SHARE SW Side group still trying to get Noble to pull charter plan

Armed with a “no” vote from a neighborhood council Chicago Public Schools set up to vet new charter proposals, about 20 parents and activists from the Southwest Side sought to ask the Noble Network to withdraw its bid for a 17th campus in Brighton Park.

But with less than an hour to go until Noble’s scheduled board meeting, the activists learned the meeting had been canceled.

Elena Rios, a neighborhood advisory council member, said she voted Saturday against Noble’s expansion partly because the organization wouldn’t answer all the questions she and her colleagues had.

“They had an opportunity to go on ahead and give us information and evidence of the questions we had,” she said. “Noble failed to do that in a lot of areas,” including who’s behind the private money funding the new school.

Noble spokeswoman Constance Brewer said the charter chain postponed its quarterly board meeting until Sept. 21 a “few weeks ago,” citing Monday’s Jewish holiday Rosh Hashana.
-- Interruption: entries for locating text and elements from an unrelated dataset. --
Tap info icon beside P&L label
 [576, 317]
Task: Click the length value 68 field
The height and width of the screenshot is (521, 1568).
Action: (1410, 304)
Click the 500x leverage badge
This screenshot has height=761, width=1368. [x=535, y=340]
She could not say exactly when the decision was made.

Nor would she immediately say whether Noble might withdraw its proposal in light of Saturday’s vote.
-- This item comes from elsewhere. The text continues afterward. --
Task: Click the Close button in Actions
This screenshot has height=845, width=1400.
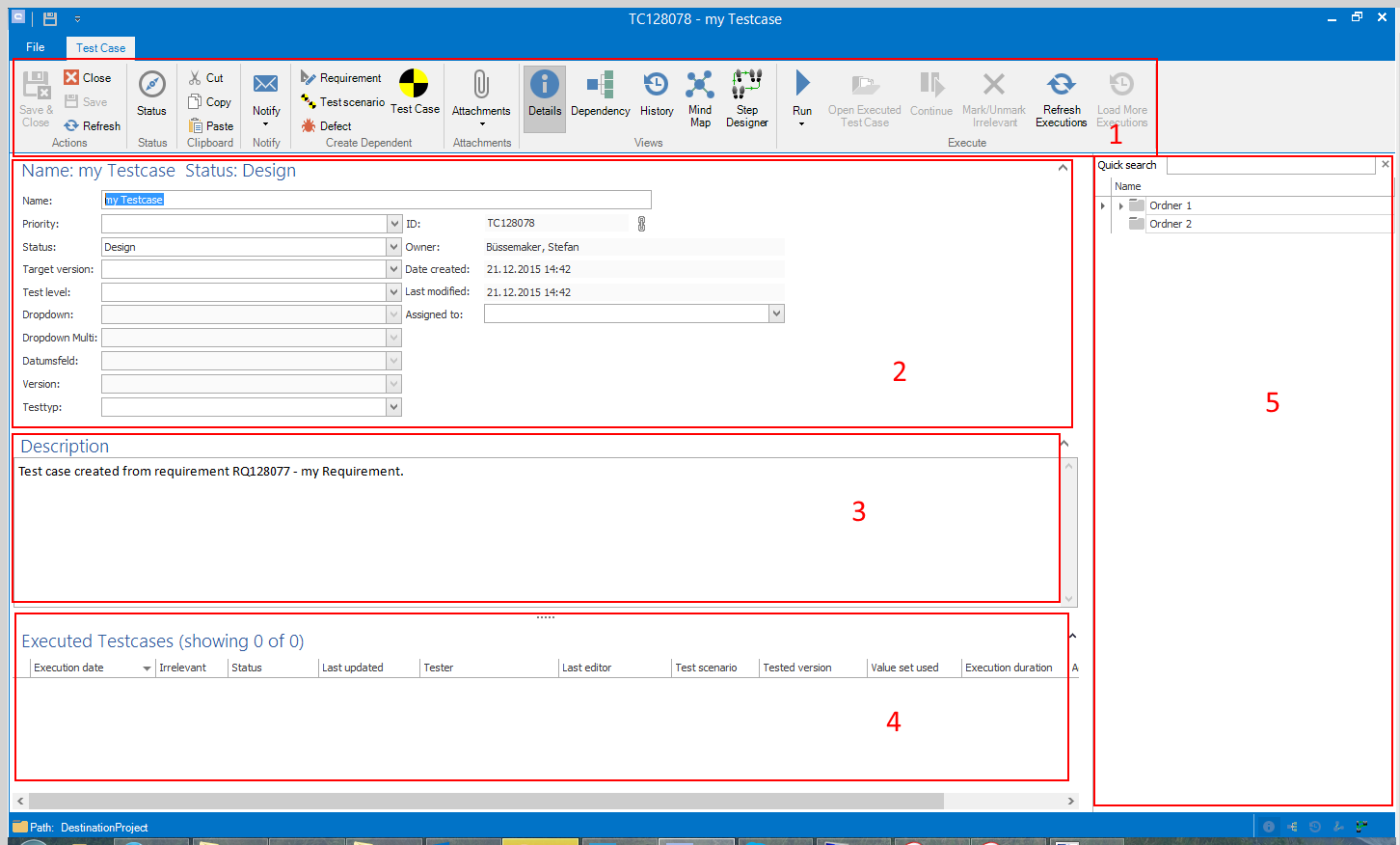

Noble asked CPS to let one of the city’s oldest charter chains to build a brand new high school, the network’s 17th campus, at 47th and California, saying that hundreds of students leave the Southwest Side to attend other Noble schools elsewhere in the city. Some 270 students leave Brighton Park alone, Noble said in its proposal. Noble had proposed a second school for the Southwest Side but changed its mind.
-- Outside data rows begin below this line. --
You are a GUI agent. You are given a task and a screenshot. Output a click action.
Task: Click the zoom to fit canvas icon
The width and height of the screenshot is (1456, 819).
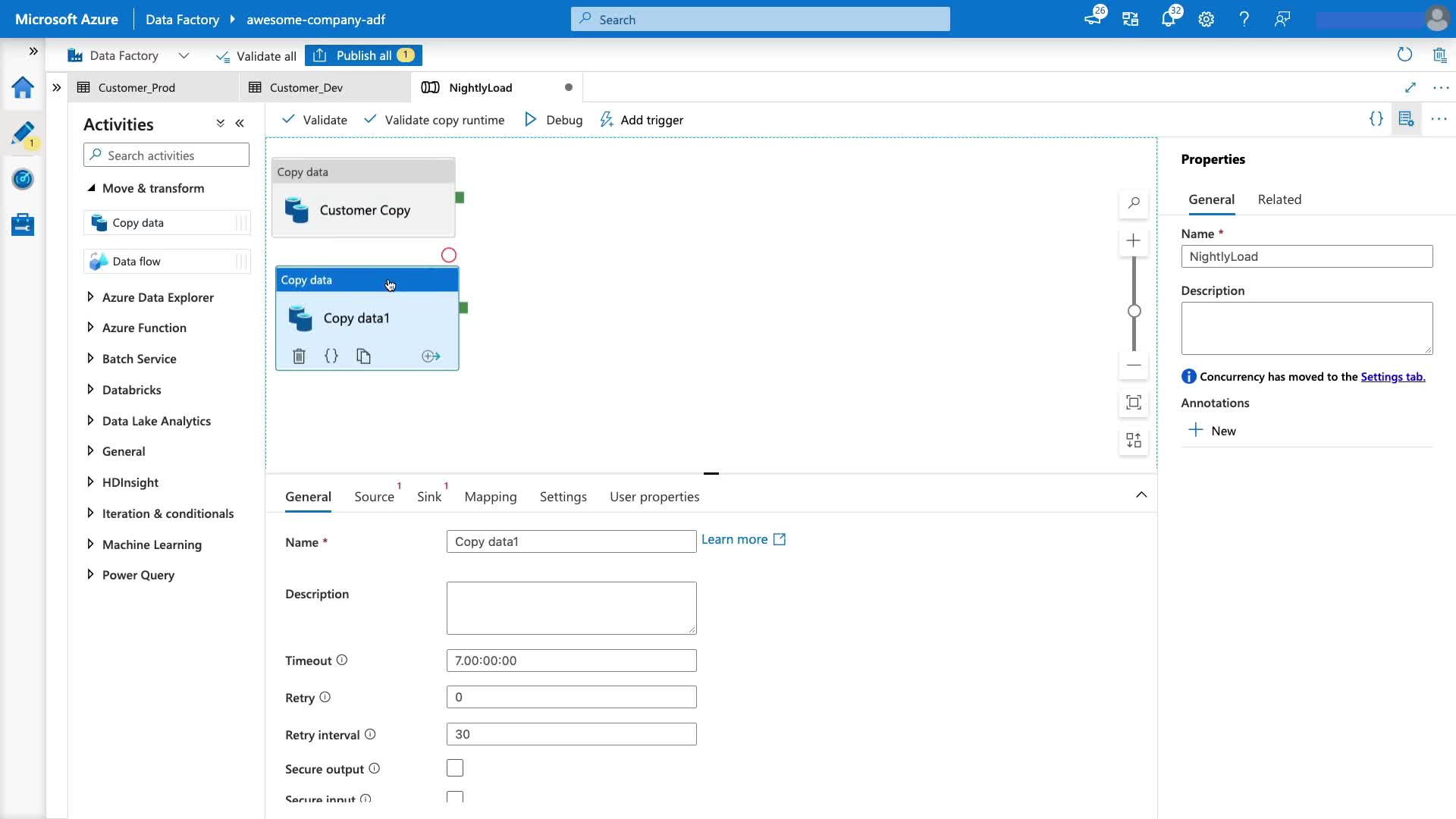(1134, 403)
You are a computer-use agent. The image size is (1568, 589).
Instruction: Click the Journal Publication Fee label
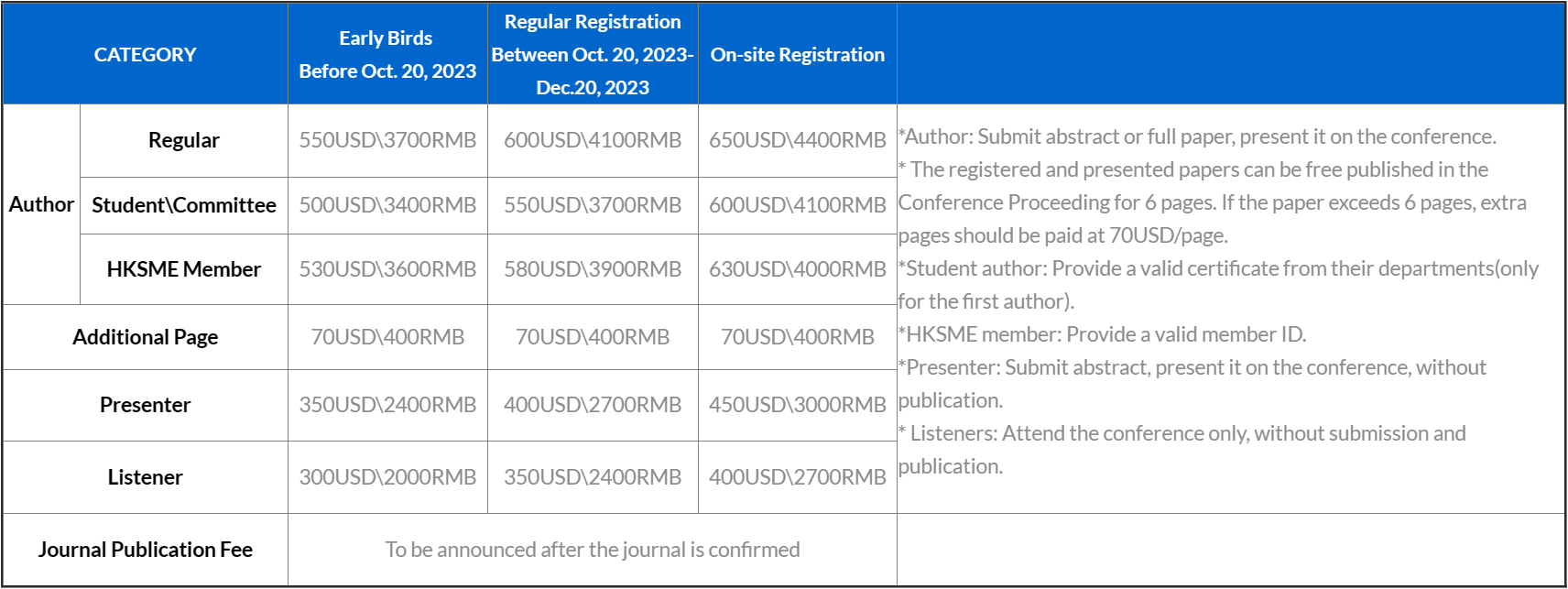click(x=145, y=550)
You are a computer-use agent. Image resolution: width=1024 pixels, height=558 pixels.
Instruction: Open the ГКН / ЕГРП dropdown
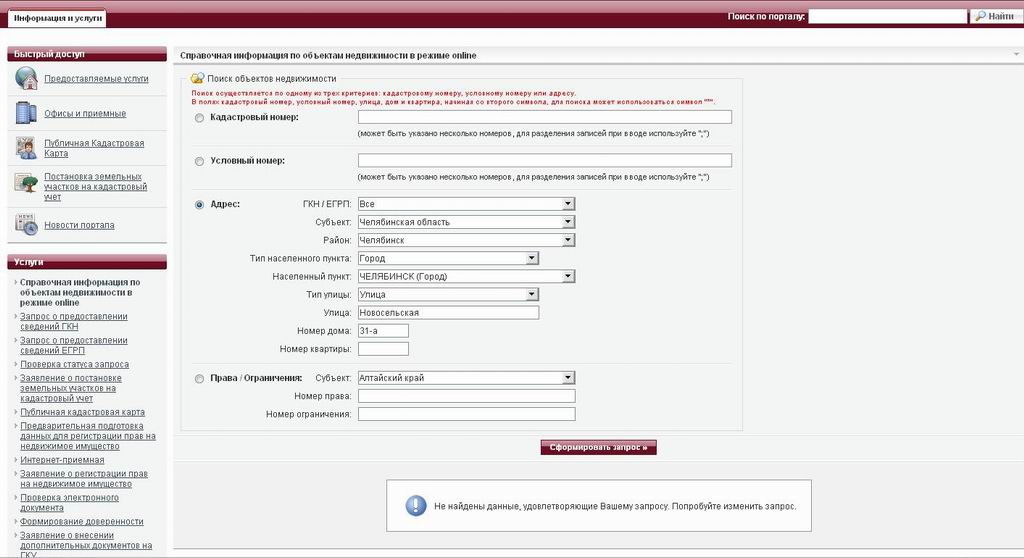[x=568, y=204]
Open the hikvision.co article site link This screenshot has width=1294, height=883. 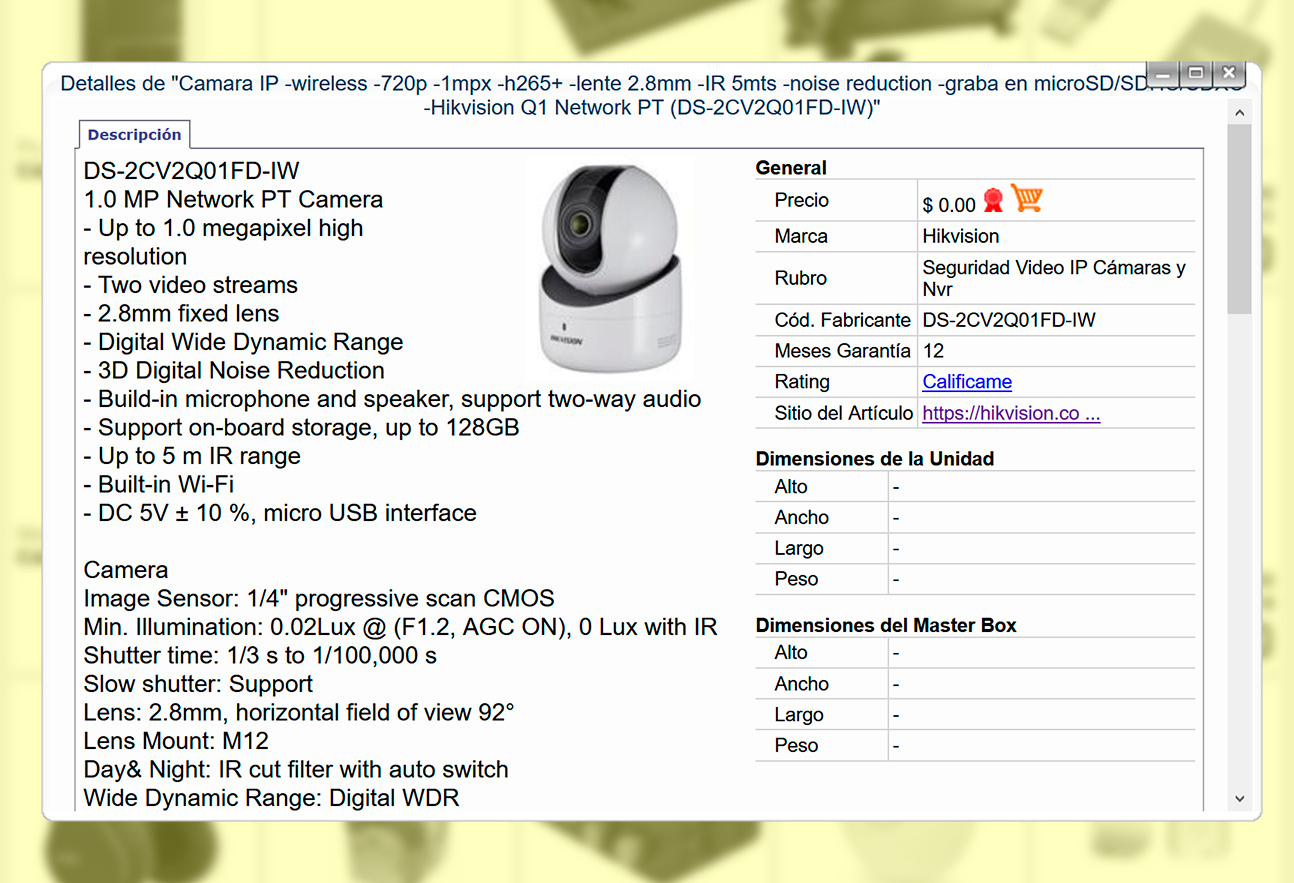[x=1010, y=413]
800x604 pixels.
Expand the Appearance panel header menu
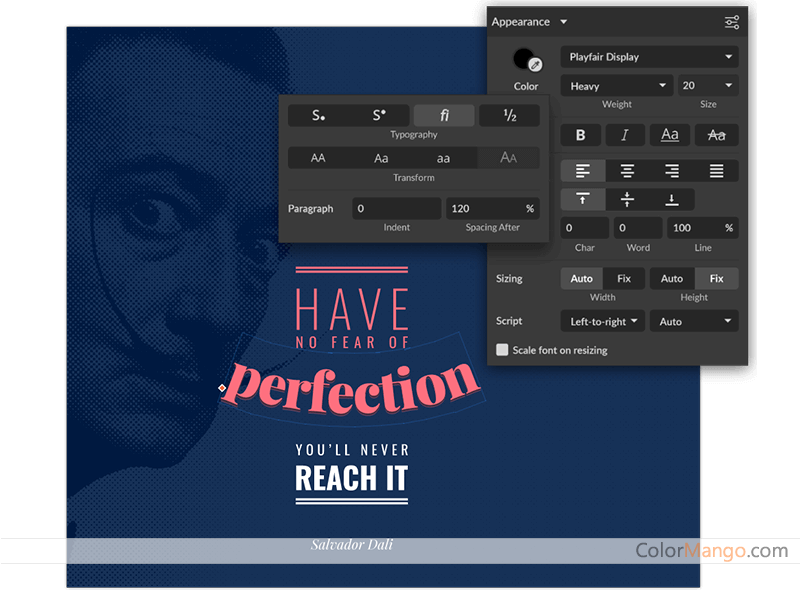pos(563,22)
Both sides claim community support, both gathered letters and petitions for their cause. And both have lined up elected officials, longtime Ald. Ed Burke for Noble, powerful House Speaker Michael Madigan against it.

CPS will hold a public hearing Sept. 30 on all new charter proposals and is expected to put its recommendations before the Board of Education in October.

But with budgets tied to the exact number of students enrolled at a school in a district that’s steadily losing students, the opposition against Noble has been the strongest out of all the charters vying to open next fall.

Joining the protest were some North Side parents who rallied over the summer against a separate Noble proposal to move its Noble Academy to Uptown and succeeded in getting it moved elsewhere.

“It was a very loud, very clear ‘no’ to Noble,” said Jeff Jenkins, a Local School Council member at Coonley Elementary School.

A similar coalition of teachers and principals, parents and elected officials also formed on the Southwest Side.

Rob Heise, treasurer for the union representing teachers at 32 charter campuses, none of them Noble schools, said that the expansion of charter schools on the Southwest Side over the past five years has dinged enrollment at all the schools there — including other charters.

“When UNO expanded, opening the Soccer Academy High school, we saw that it hurt our school, Garcia High School,” Heise said. “The unintended consequences of rapid expansion is that it hurts all of the schools, and Noble at some point has to make a decision. What are they most committed to? Private expansion or serving the students that they already have?”